#### REQUEST:
Lay out the lines from the one containing "Task: Open the Хранение данных drives icon" through the one containing "click(166, 585)" as a numbered list, dropping any blank lines. Leave the pictures out of your answer.

═══ AVAILABLE DATA ═══

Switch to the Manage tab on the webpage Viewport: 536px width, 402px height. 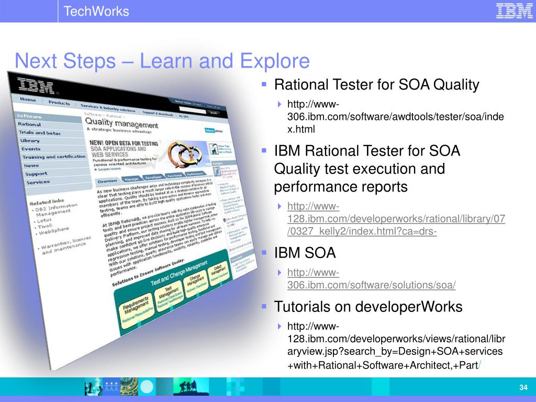pyautogui.click(x=131, y=179)
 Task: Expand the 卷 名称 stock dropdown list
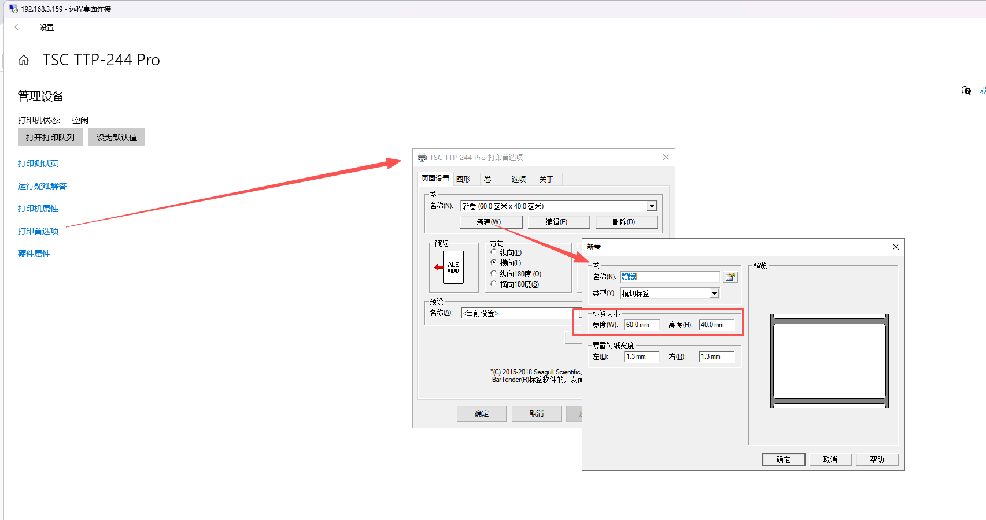click(x=652, y=206)
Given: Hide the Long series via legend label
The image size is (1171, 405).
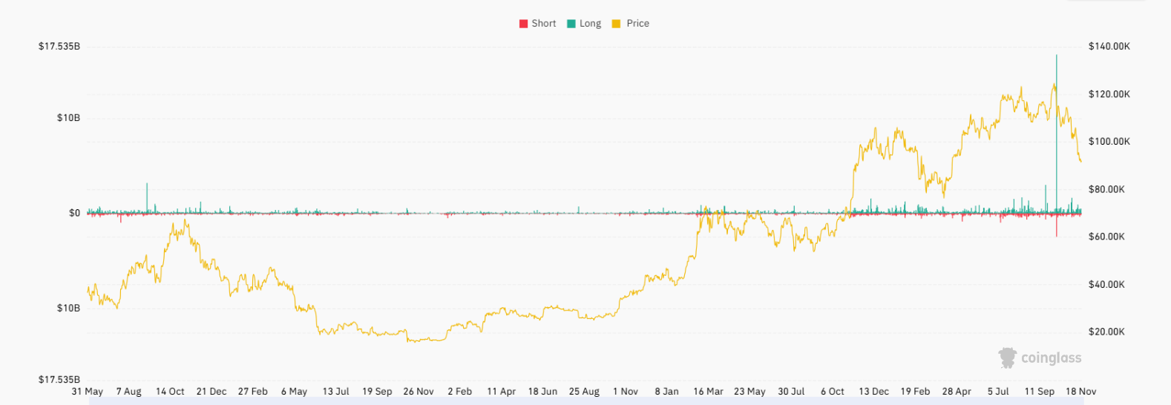Looking at the screenshot, I should click(590, 24).
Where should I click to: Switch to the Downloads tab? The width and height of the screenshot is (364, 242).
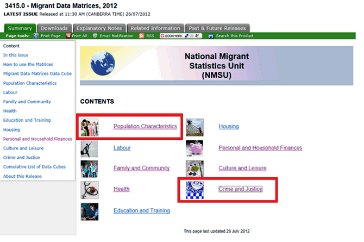(54, 28)
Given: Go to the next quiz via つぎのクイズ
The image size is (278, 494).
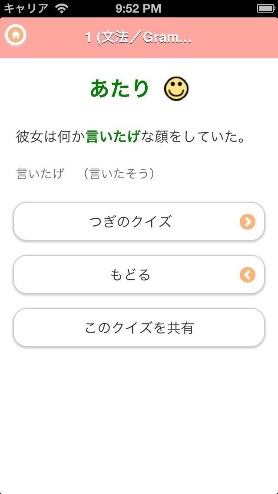Looking at the screenshot, I should point(139,222).
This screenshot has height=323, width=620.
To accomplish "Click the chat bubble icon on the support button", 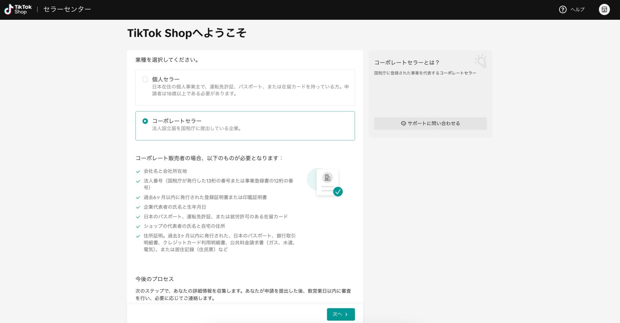I will pyautogui.click(x=403, y=123).
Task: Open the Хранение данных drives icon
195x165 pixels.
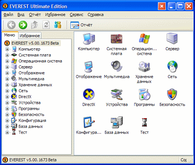Action: coord(144,67)
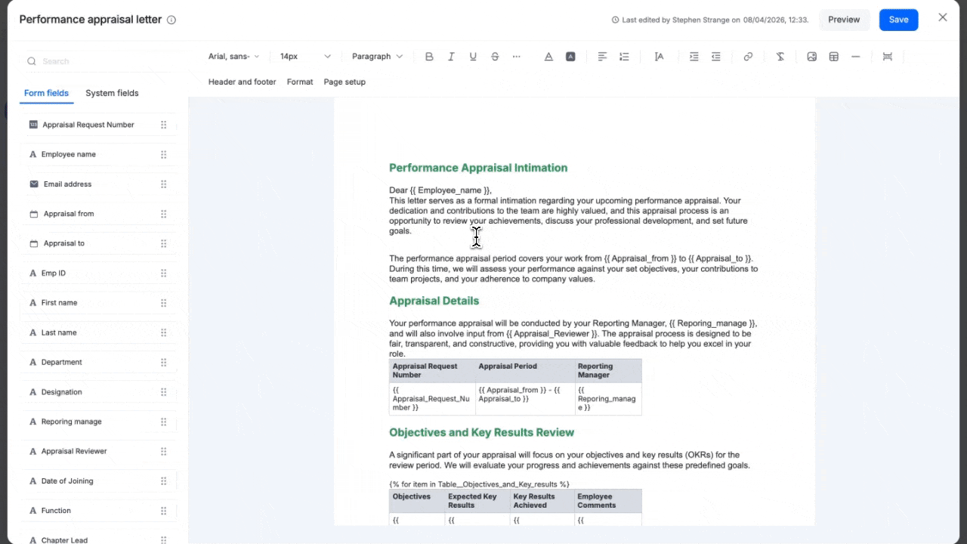Apply strikethrough to text

[495, 57]
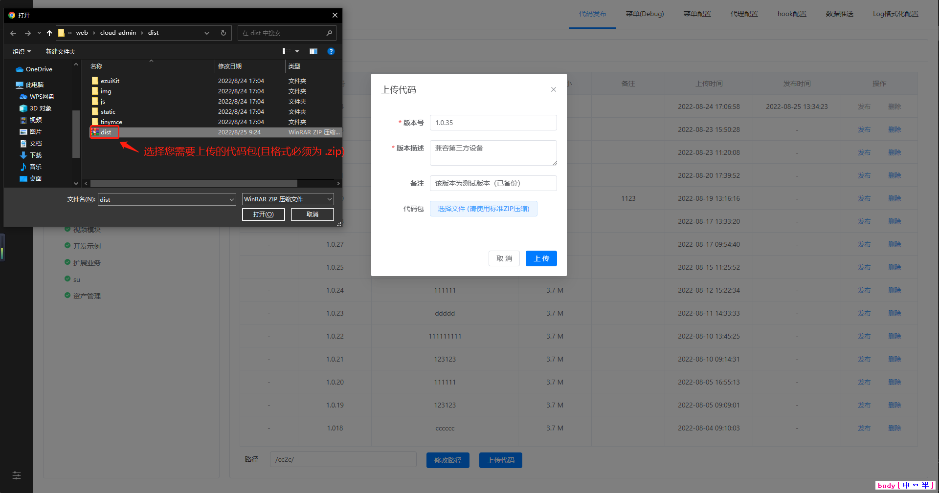Image resolution: width=939 pixels, height=493 pixels.
Task: Switch to the 菜单配置 tab
Action: pos(697,14)
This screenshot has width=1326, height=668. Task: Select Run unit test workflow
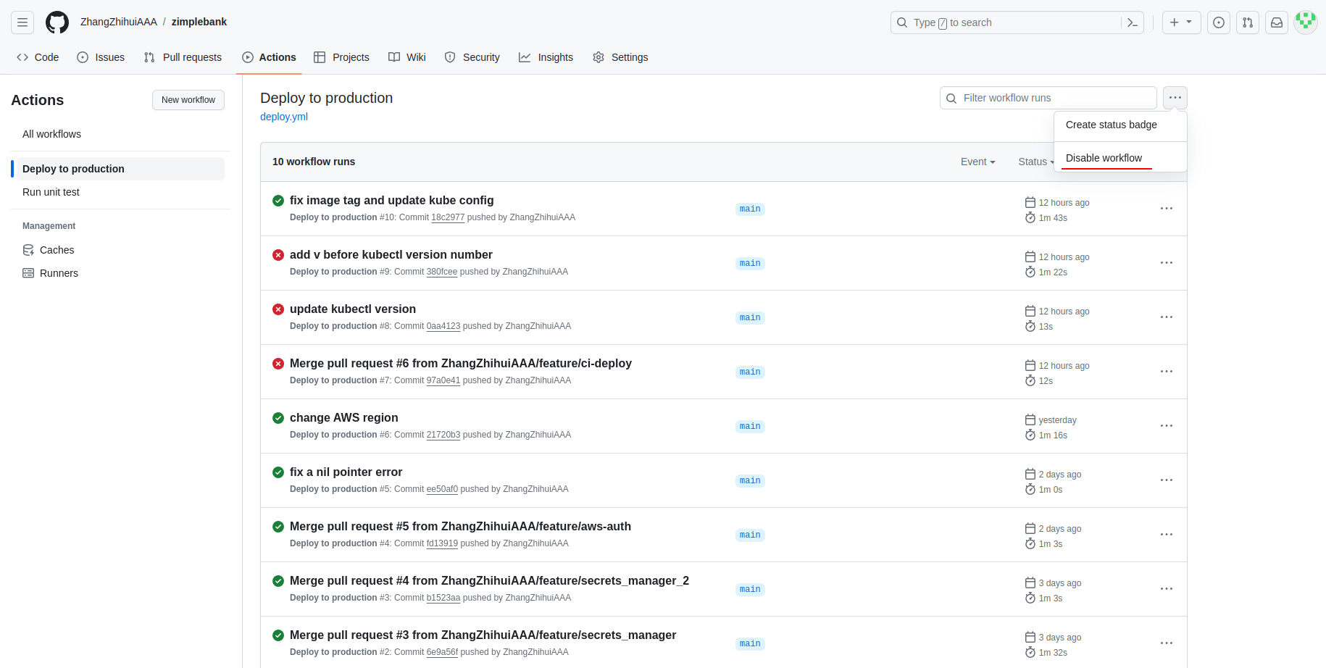tap(51, 192)
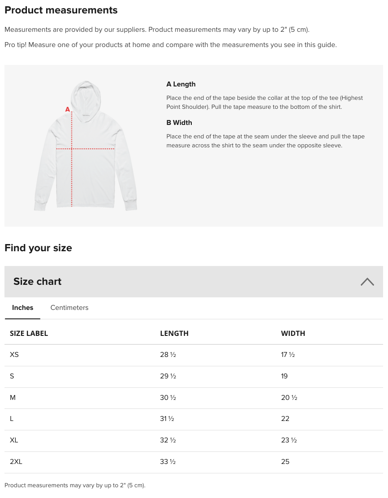Click the Find your size heading
388x498 pixels.
click(x=38, y=248)
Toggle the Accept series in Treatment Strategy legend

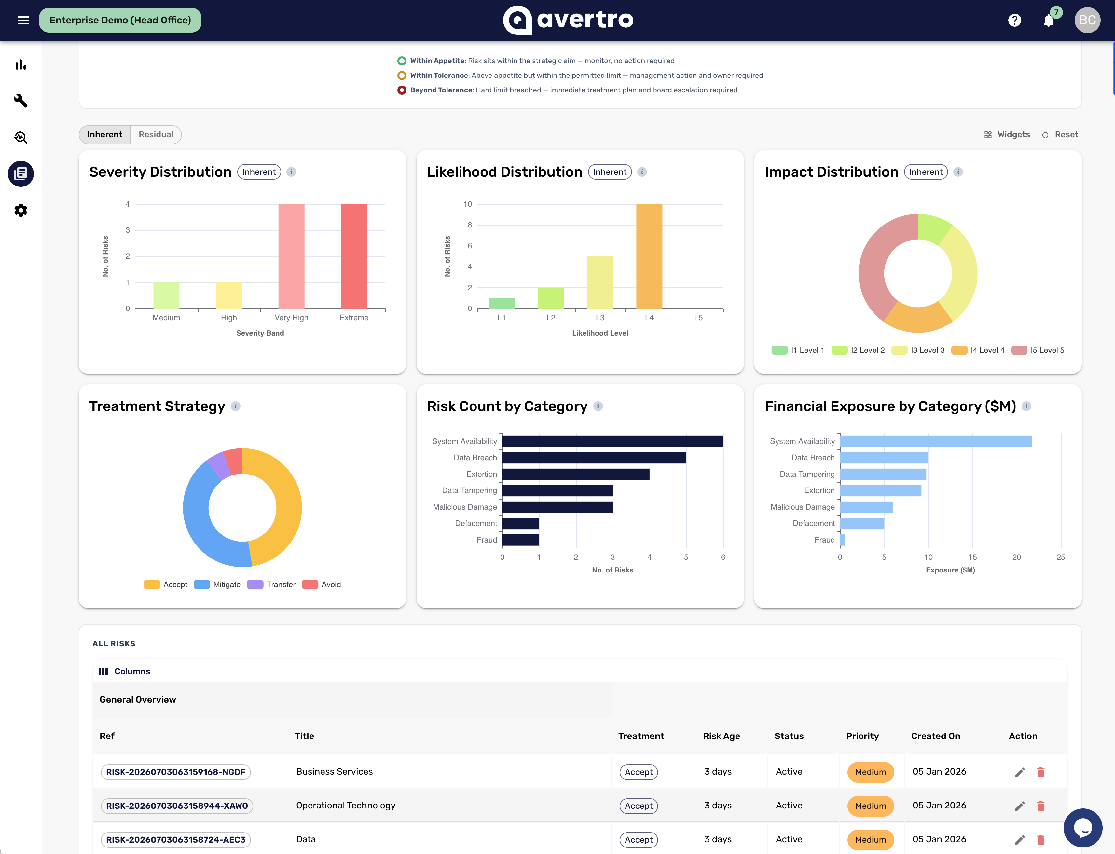click(166, 585)
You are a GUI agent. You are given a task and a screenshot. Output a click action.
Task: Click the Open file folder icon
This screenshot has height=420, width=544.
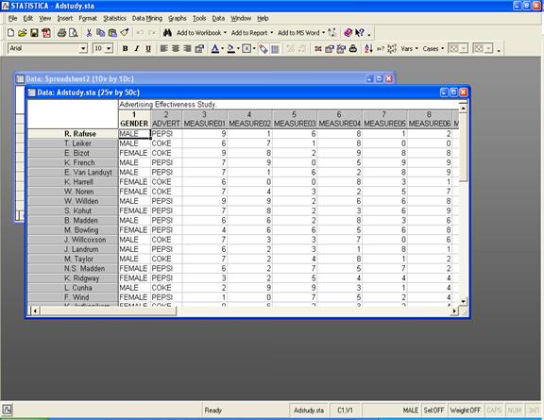(x=23, y=33)
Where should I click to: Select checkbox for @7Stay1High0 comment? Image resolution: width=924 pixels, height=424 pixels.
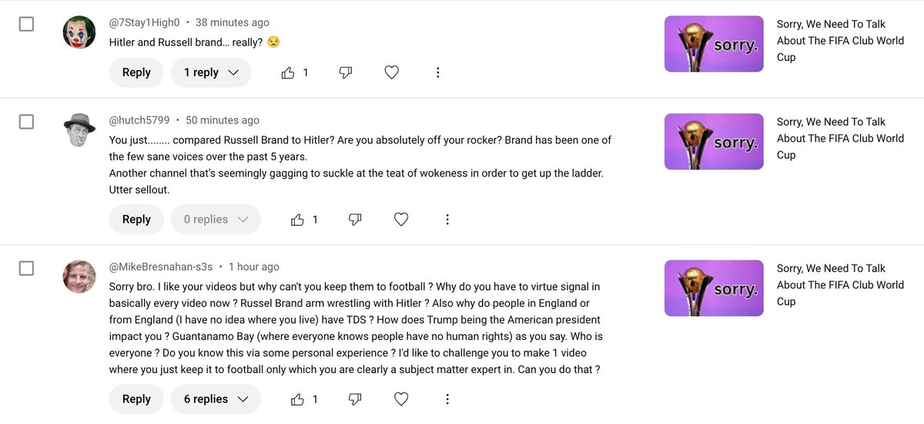point(26,24)
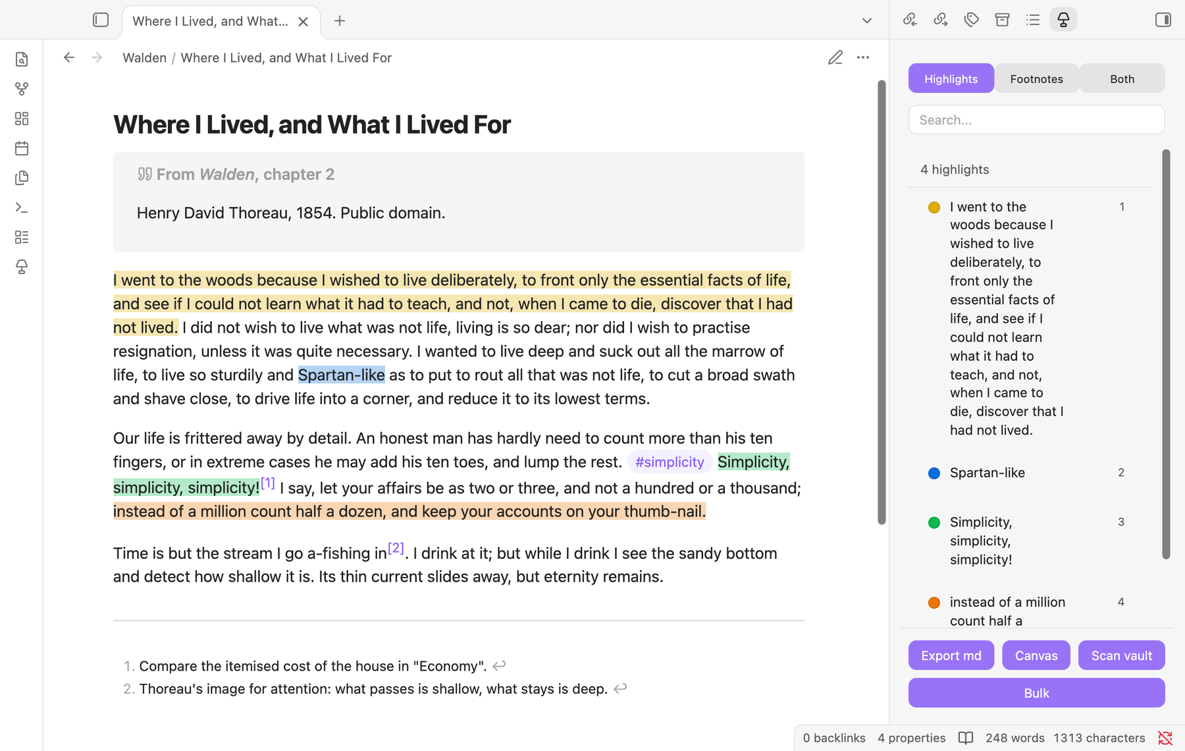
Task: Click the blue dot of Spartan-like highlight
Action: tap(934, 473)
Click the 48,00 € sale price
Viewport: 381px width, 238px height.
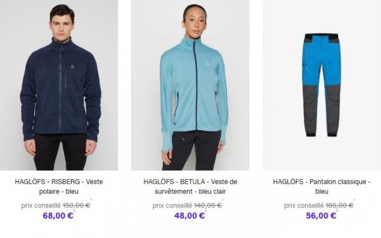[189, 215]
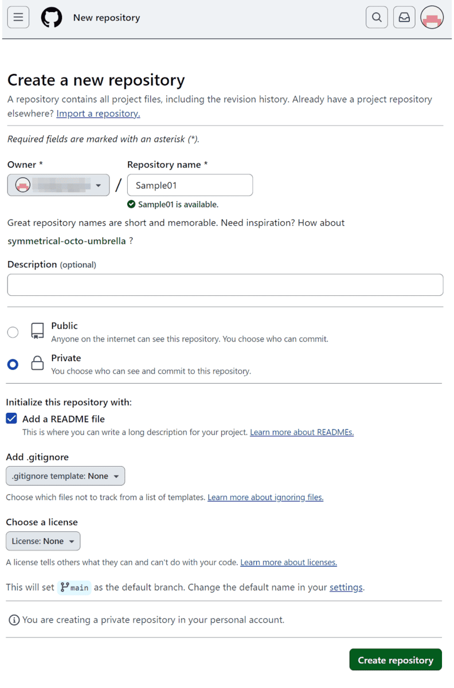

═══

#### SOLUTION TO THIS TASK:
1. Task: Open the Хранение данных drives icon
2. 195x165 pixels.
3. Action: coord(144,67)
4. Apply strikethrough to text
5. [495, 57]
6. Image resolution: width=939 pixels, height=493 pixels.
7. Task: Switch to the 菜单配置 tab
8. Action: pos(697,14)
9. This screenshot has width=1326, height=668. Task: Select Run unit test workflow
10. tap(51, 192)
11. Click the Find your size heading
12. 388x498 pixels.
13. click(x=38, y=248)
14. Toggle the Accept series in Treatment Strategy legend
15. click(166, 585)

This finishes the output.